| DOCUMENT EXTRACT |
The other day, a friend of mine posted about Fred Rogers. You might be familiar with Mr. Rogers from his PBS show, Mister Rogers’ Neighborhood. Many of us grew up with him welcoming us into his home as one of his neighbors, taking us on adventures to learn how crayons are made or explaining that it’s okay to feel our emotions, and how to use our imaginations to take a small yellow and red trolley to a Neighborhood of Make Believe with a King and Queen, talking tigers, owls, and cats. Mr. Rogers was also a Presbyterian minister. While his show wasn’t overly religious, it exuded the central principles of Christianity in secular ways. Mr. Rogers was all about instilling messages of love and kindness in children while also helping them navigate the world around them. The quote that my friend posted an excerpt of what Mr. Rogers said he would want his last broadcasted message to be. He stated:

Well, I would want [those] who were listening somehow to know that they had unique value, that there isn’t anybody in the whole world exactly like them and that there never has been and there never will be. And that they are loved by the Person who created them, in a unique way. If they could know that and really know it and have that behind their eyes on their neighbor and realize, ‘My neighbor has unique value too; there’s never been anybody in the whole world like my neighbor, and that there never will be.’ If they could value that person – if they could love that person – in ways that we know the Eternal loves us, then I would be grateful.[3]

Mr. Rogers reminds us that we should value the uniqueness of each individual, including ourselves, because of our connections to the divine. While he may not use the language of divine presence, his words point to an divine presence that makes each person unique and valuable. Recognition of the unique value of other people is obviously needed in our world today. We can also expand Mr. Rogers’ valuation of human uniqueness to our non-human neighbors as well.

| TO BE DONE |
- A) Answer these questions about the Mr. Rogers passage:
(i) Besides hosting a PBS show, what was Fred Rogers?
(ii) What takes viewers to the Neighborhood of Make Believe?
(iii) To whom does the writer say Mr. Rogers' valuation of human uniqueness can be expanded?
- B) Please resume the Mr. Rogers passage, writing on from its final sentence.
The entries that come next have nothing to do with the Mr. Rogers passage.

| DATA LISTING |
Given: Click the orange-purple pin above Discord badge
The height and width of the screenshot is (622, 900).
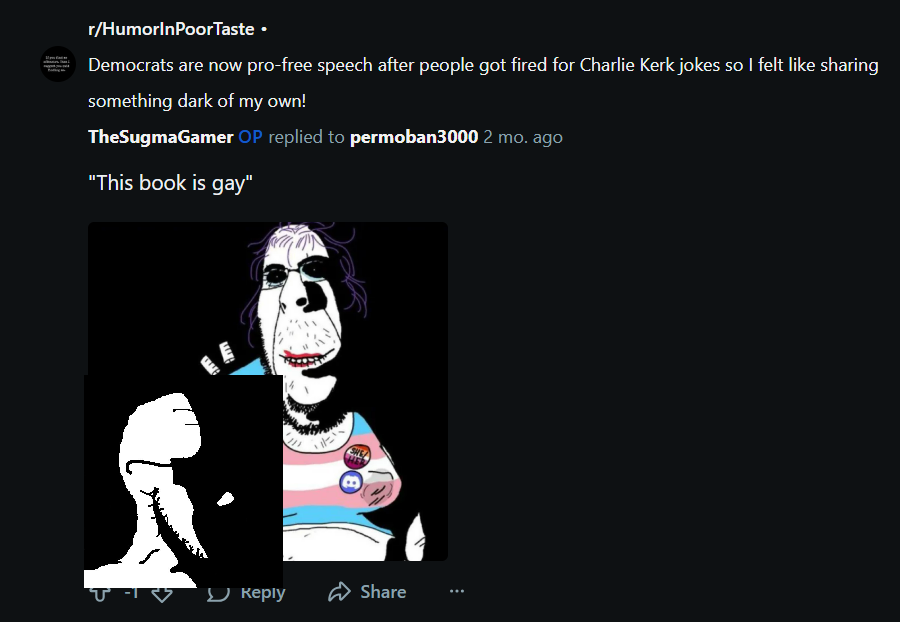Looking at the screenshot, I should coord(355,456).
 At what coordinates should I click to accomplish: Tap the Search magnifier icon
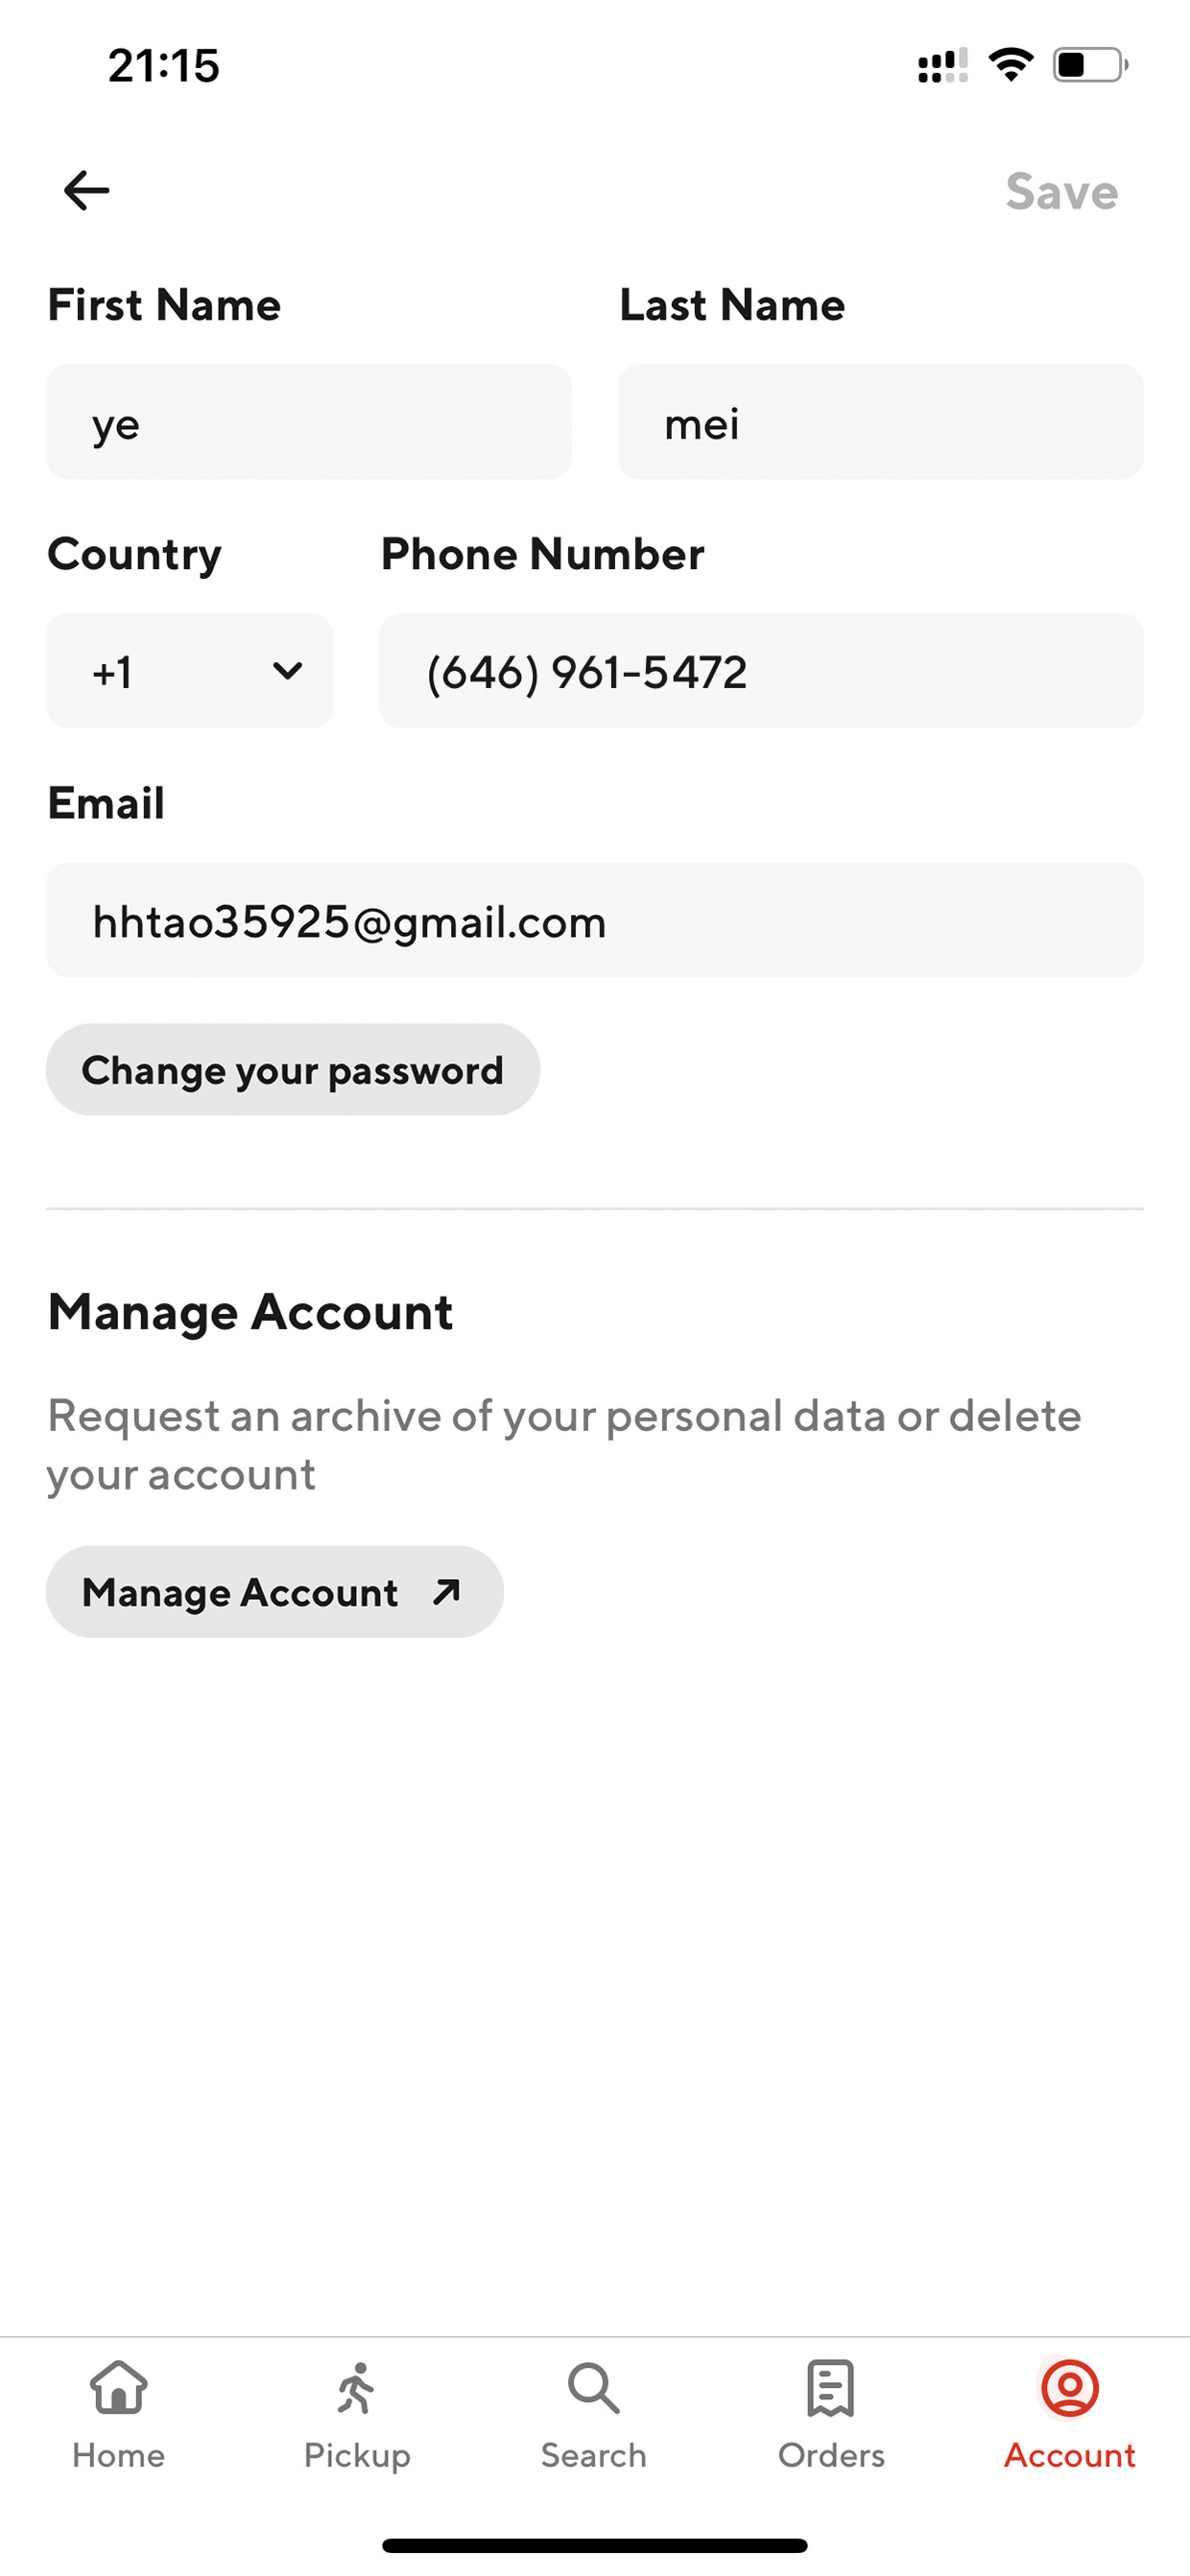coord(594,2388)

| EXPECTED RESPONSES |
- A)
(i) A Presbyterian minister.
(ii) A small yellow and red trolley.
(iii) Our non-human neighbors.

- B)
What we need and desire is connection. Our relationships are the things that bind us together as a community. Our selves, our communities, our Earth are built upon the divine presence that undergirds us all. As many of you sitting in the congregation know, I completed my dissertation this year in ecological ethics. Obviously, I couldn’t let an opportunity like this go by without sharing a quote from it with you that I think is particularly apt to the message of locating divine presence in all things:

To stand in the sight of the Earth requires us to acknowledge we are a part of something much bigger than ourselves that is a complex web of interactions. Observing the self as a part of this complex web, with the potential to create and destroy on small and grand scales, brings into question what the human role should be in light of the world. If we are truly a part of God’s creation – not just stewards, but intimately connected with the Earth through our very being – then we must acknowledge that our relationship with the Earth requires the same sort of consideration our other close relationships ask of us. To care. To love. To protect. To seek justice.[4]

We have the capacity for the care and ingenuity needed to address the daunting global environmental problems that we and others will face. We may not have Christ standing before us to prove divine presence in the world, but we do have each other AND the world which can remind us of God’s grace and love. If we are able to recognize the Divine presence in each being – human or not – then we can begin to take responsibility for one another. In our local contexts, whether it is our neighborhood, town, or ecosystem, we have the tools already present to us that can help us develop new ways of being in the world. We can expand our care for one another out of the love that Christ showed to us by recognizing the divine nature infused in each and every thing around us. We can respect the uniqueness of each person, each plant, each animal and what it offers to our Earth community that keeps us bound together in an interconnected web of creation.

Amen.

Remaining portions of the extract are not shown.